I'll be remembering scenes from Kit Power's novella The Finite for a long time, I think. This one is going to linger. It's going to be hard to forget the ashy taste of it under my tongue, the gritty feel of it on my skin. It combines a real & genuine evocation of parental love with a gut-wrenching sense of absolute fucking fatalism and despair.

So look, you can read the blurb yourself, but basically The Finite is about a nuclear bomb going off and a father and daughter who survive the initial blast but have absorbed a fatal dose of radiation poison anyway. It's about their last, finite span of time together with that knowledge, and it's absolutely as devastating and soul-destroying as that sounds. (And, to repeat: it's also a book about love.)

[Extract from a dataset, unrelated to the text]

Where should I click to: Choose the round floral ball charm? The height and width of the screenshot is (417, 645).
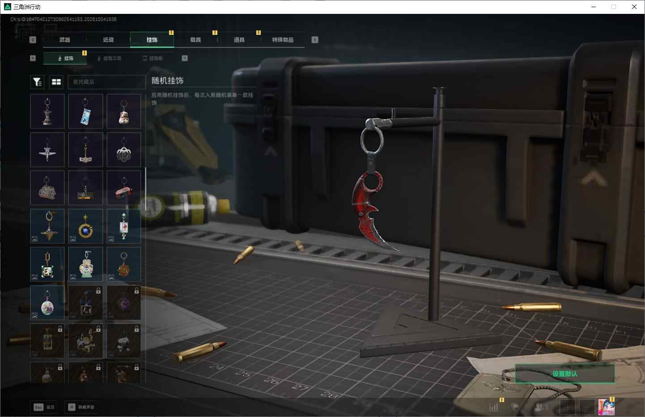(47, 302)
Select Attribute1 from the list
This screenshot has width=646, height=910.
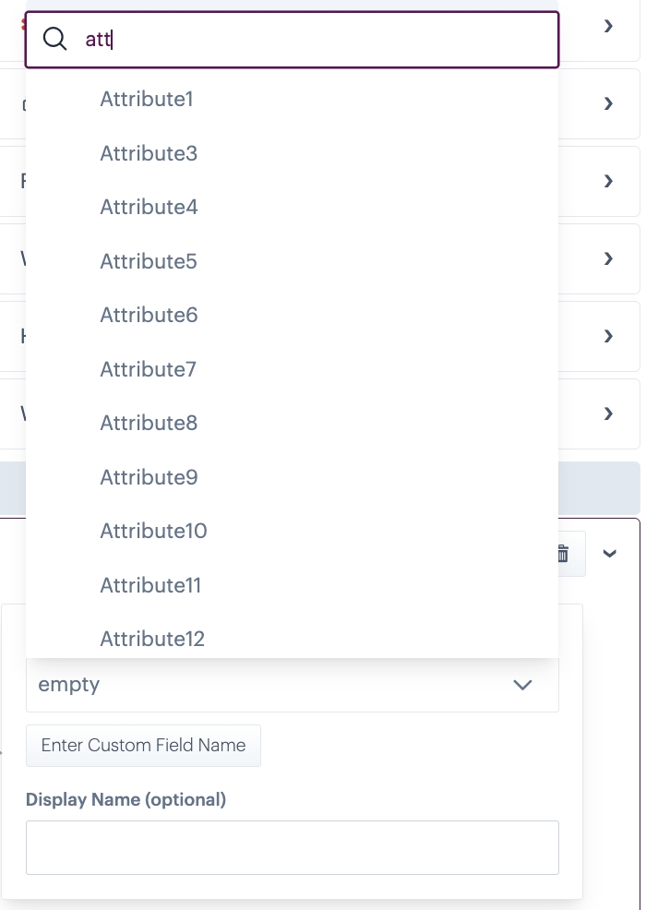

It hardly needs to be said, this could all have gone horribly wrong. One false note, one poorly written scene or cliched character decision, and the whole thing would have become ridiculous and bathetic and easily ignored. But Power doesn't put a foot wrong, and so he succeeds in writing one of the most bleak and terrible things I've read since The Road. He succeeds in changing me in those small and awful and glorious ways that good fiction can. He succeeds into making horror into art.

And because it needs to be said a third time: this is also a story about love. And you should read it.